Entweder Fahrrad oder Traktor

Ein unasphaltierter Feldweg führt uns zu einem sehr kleinen Ort in der Nähe von Boczów. Auf meiner Karte existiert dieser Ort nicht, das verwirrte Navi befiehlt bereits zum dritten Mal, mit einer gefühlt immer ungeduldigeren Stimme, dass wir sofort umdrehen sollen. Ich steige aus und frage einen Mann nach dem Weg. “Gerade aus, links und rechts durch den Wald und dann kommen Sie auf die zwei”, sagt er. Dann kommt er mit seinem Kumpel näher heran und betrachtet unseren kleinen Renault. “Was meinst Du, Heniek, kommen die damit durch?” “Keine Ahnung”, sagt Heniek, “ich fahre ja entweder Fahrrad oder Traktor”. Ich entscheide mich, den Satz für meine Begleitung A. nicht zu übersetzten, wir fahren einfach weiter.

Es dauert eine halbe Stunde durch den Wald zu kommen und endlich finden wir die asphaltierte Straße, die zur von meiner Karte und diversen Artikeln in der polnischen Presse versprochene Autobahn führen sollte. Doch diese wird zu großen Teilen noch gebaut. Wir sehen riesige Sandberge und große Maschinen und fahren in einem Schildkröten-Tempo zwischen diversen LKWs eine einspurige Landstraße entlang.

Erst ab Nowy Tomyśl, ca. 70km vor Słubice, fängt die richtige Autobahn an, die berühmte A2, auf die wir – die Polen – so stolz sind, die bis nach Łódź geht, also fast 300km weit, und für die man drei mal 12 złoty (ca. 3 Euro) zahlen muss. Trotzdem sind wir froh, schneller als 60km/h fahren zu können.

Endspurt

Wir machen kaum Pausen, wechseln uns am Steuer ab und reden immer weniger, es wird immer später, wir sind erschöpft, genau wie das kleine Auto. Ab Łódź fahren wir durch Felder und kleine Dörfer, manchmal halten wir an, um einen Bauer mit seinen Kühen die Straße überqueren zu lassen. Die Wege sind schmal und nicht mehr so voll, es ist schön. Die letzten 20 km durchqueren wir einen riesigen Wald – hier fängt die Puszcza Piska an – der Pisz-Dschungel, Sandwege oder Kopfsteinpflaster, es ist dunkel. Hier kenne ich mich aus – mein Vater brachte mir hier vor Jahren das Autofahren bei.
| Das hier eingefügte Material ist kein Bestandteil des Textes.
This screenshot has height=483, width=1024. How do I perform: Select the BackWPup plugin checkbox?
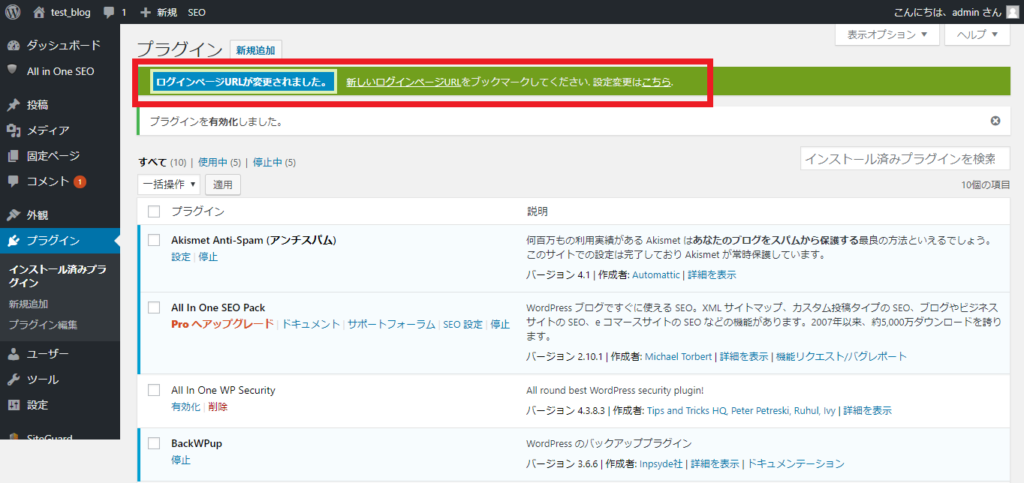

Nach 11 Stunden Fahrt kommen wir endlich in Krzyże an. Bilanz: eine Radkappe weniger und ein komisches Quietschen im rechten Vorderrad. Wir setzten uns auf die Veranda und lauschen den Zikaden. Irgendwann müssen wir nach Berlin zurück, aber daran denken wir die nächsten zwei Wochen nicht.

7 Kommentare zu “Mit dem Auto nach Polen

  1. ein echtes Abenteuer mit dem Auto nach Polen, den Legenden zufolge nicht überstehbar ohne Reifenklau, Schlaglöcher wie Technobeats per Minute, etc. — insofern danke für diesen Text, der ein bisschen aus dem echten Leben erzählt.

  2. Hallo, danke für den Text! Mir gefällt am besten der Neologismus “Schildkröten-Tempo” – bisher kannte ich nur Schneckentempo, aber Schildkröten sind viel sympatischer!!!

  3. das erinnert mich stark an die geschichten aus kathrin passigs neuem buch: verirren.

    sie erzählt darin zusammen mit alex scholz, was für eine bereichernde wirkung das verirren haben kann, für unseren geist insbesondere.

  4. Hallo,

    danke sehr für den Beitrag. Man kann ruhig mit Auto nach Polen fahren, keine Sorgen, nur bei der Versicherung alles prüfen. Polen ist ein schönes, sauberes Land. Echt empfehlenswert. Grüsse!